She runs behind the shul, peeks into windows. First the men, loud and heartfelt. Skip along the path to the women, hushed, respectful. She examines the nosh in her pekeleh. Holds the bag over the noisy central air condenser and it dances. Rattles. Her friends laugh. Then they leave.

She enters the women’s section. From the men’s side, her father’s voice. She is proud. But no one is looking at the mechitzah; they look down. No smiles.

Next to her, the girl who is forever scolding the younger girls stands. Lifts a hand and knocks her chest. Again. Again. Again. She peers up at the girl’s face. So still, severe. She runs out of shul.

“You lied.”

She twists her sticky fingers together. He’d told her, “Don’t eat at the neighbors, they use different hechsherim.” But it was ices that looked like those in their own freezer.

She denies her misdeed. How does he even know?

“You did a really big aveirah. You must do teshuvah to the Eibishter.”

She doesn’t know how. She feels scared and small.

Eight

The sun outside is gorgeous, but the house is moody with Mommy in shul. She bangs the storm door open again. She is restless, and it’s still only morning. She checks the kitchen, hungry. An apple, ohhhh, Ostreicher cookies. She reaches for the bag.

Her sister is fasting, and she snaps, a reflex: “Yom Kippur!

She snatches cookies and shame. Eats outside.

Ten

So many parables. A king. A son. A princess. Dirty and lost. Kidnapped. But our Father hears our voice, and so we must cry. It is said that a person who doesn’t cry during the Aseres Yemei Teshuvah must examine his deeds.

Eleven

She takes her place in shul. “I will stay at least two hours,” she pledges. She finds her place. Loses it. Finds it and loses it intermittently. She likes the way the men accompany her father, sudden waves of sound, of majesty, in the stillness.

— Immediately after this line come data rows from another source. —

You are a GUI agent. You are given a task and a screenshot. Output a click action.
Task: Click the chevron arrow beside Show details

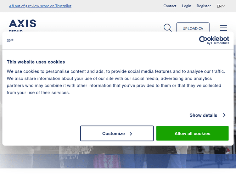click(x=224, y=115)
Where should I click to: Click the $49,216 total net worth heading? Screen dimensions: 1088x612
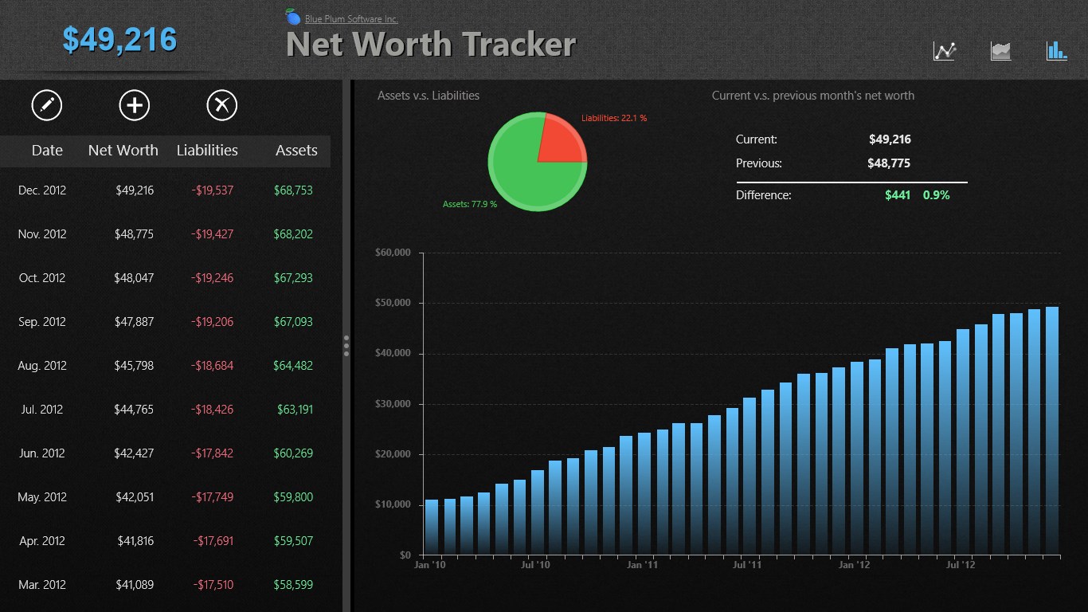[119, 40]
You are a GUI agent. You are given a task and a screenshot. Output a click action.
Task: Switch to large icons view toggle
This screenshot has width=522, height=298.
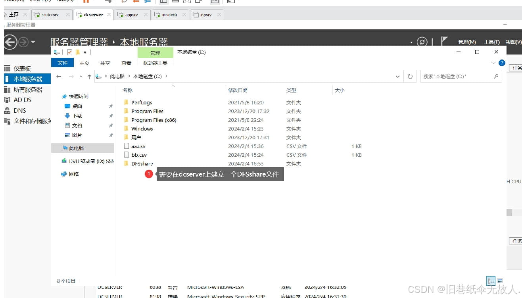pyautogui.click(x=501, y=281)
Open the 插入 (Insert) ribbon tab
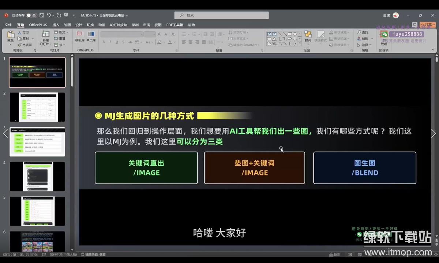Viewport: 439px width, 263px height. click(x=56, y=25)
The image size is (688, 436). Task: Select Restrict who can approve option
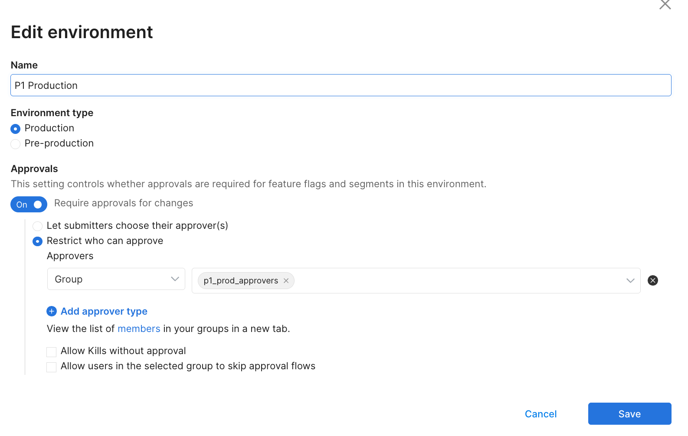pyautogui.click(x=38, y=241)
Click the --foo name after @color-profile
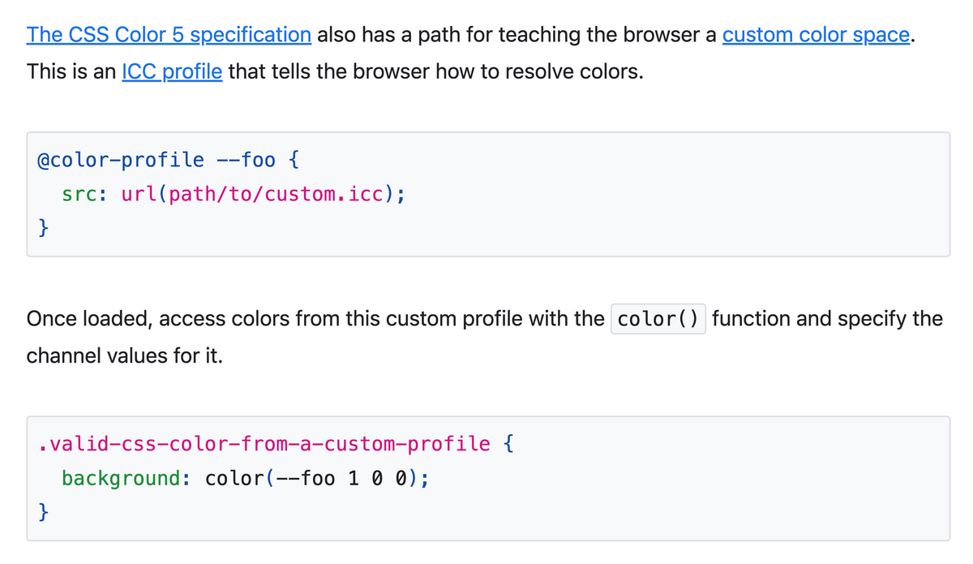This screenshot has width=973, height=564. click(x=246, y=160)
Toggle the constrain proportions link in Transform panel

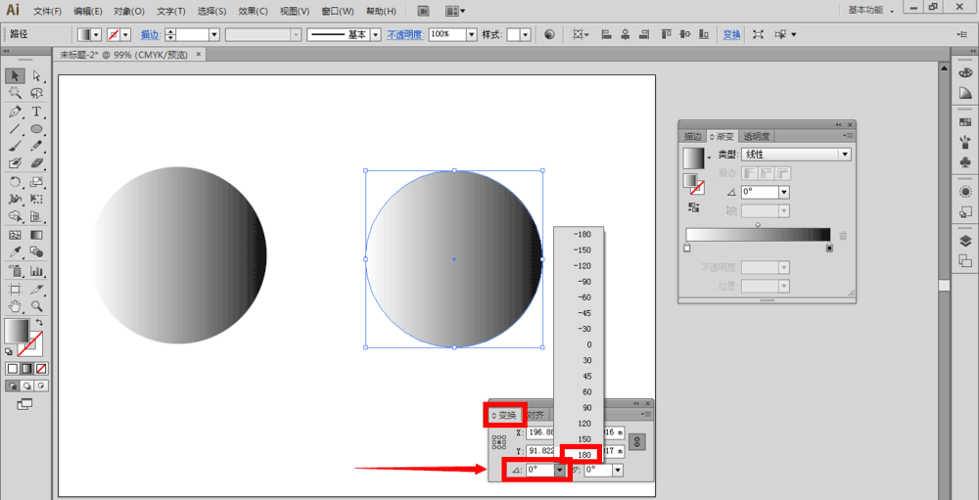[x=636, y=442]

She counts the pages. Searches for the place. Mumbles along quickly, quickly, they are going fast now. Now they are going so slowly she can enunciate a paragraph per word.

She rises. In her mother’s eyes: disappointment. You said two hours. In her heart: guilt.

She slips out. At home she reads and eats grapes and chocolate cake. Waits for the endless day to end.

Twelve

Why was it so easy to fast on Asarah B’Teves when she was 11?

Unesaneh Tokef. Her sister sways tightly, red-eyed.

Hinei Yom Hadin!

Day of Judgment. Just get through it, promise to do good, be good. Even while her sinking gut knows her promises are transient, for who can pledge perfection for a year?

She watches her friend’s mother. High, white turban. Gentle face, furrowed brow. Mi yichyeh umi yamus. The mother cries and cries. She is so holy.

Thirteen

Her sister, married now, davens next to her again. Everything her sister wears is new; the tichel is white and pure. Like her face. Like her soul.

Her own diary reads:

… a year henceforth

We stand side by side

Her soul shining

In contrast to my own

Promises not kept

Things I did not try

Overcome with remorse

I hang my head and cry.

Fourteen

Her hair is awful. Straightened just yesterday, and now the ends are flipped and wrong. At least her sweater is nice, a smart, wrap-around knit. Cringe-free couture.

She reaches a finger to pick at her face, hears her mother in her head, Never touch your face. She flips pages and checks out hairdos and shoes until her sister comes, and she is sent to watch the kids at home.

Fifteen

Who is Hashem?

Her mind: Merciful and good. Hashem, Hashem, Kel rachum v’chanun erech apayim v’rav chesed…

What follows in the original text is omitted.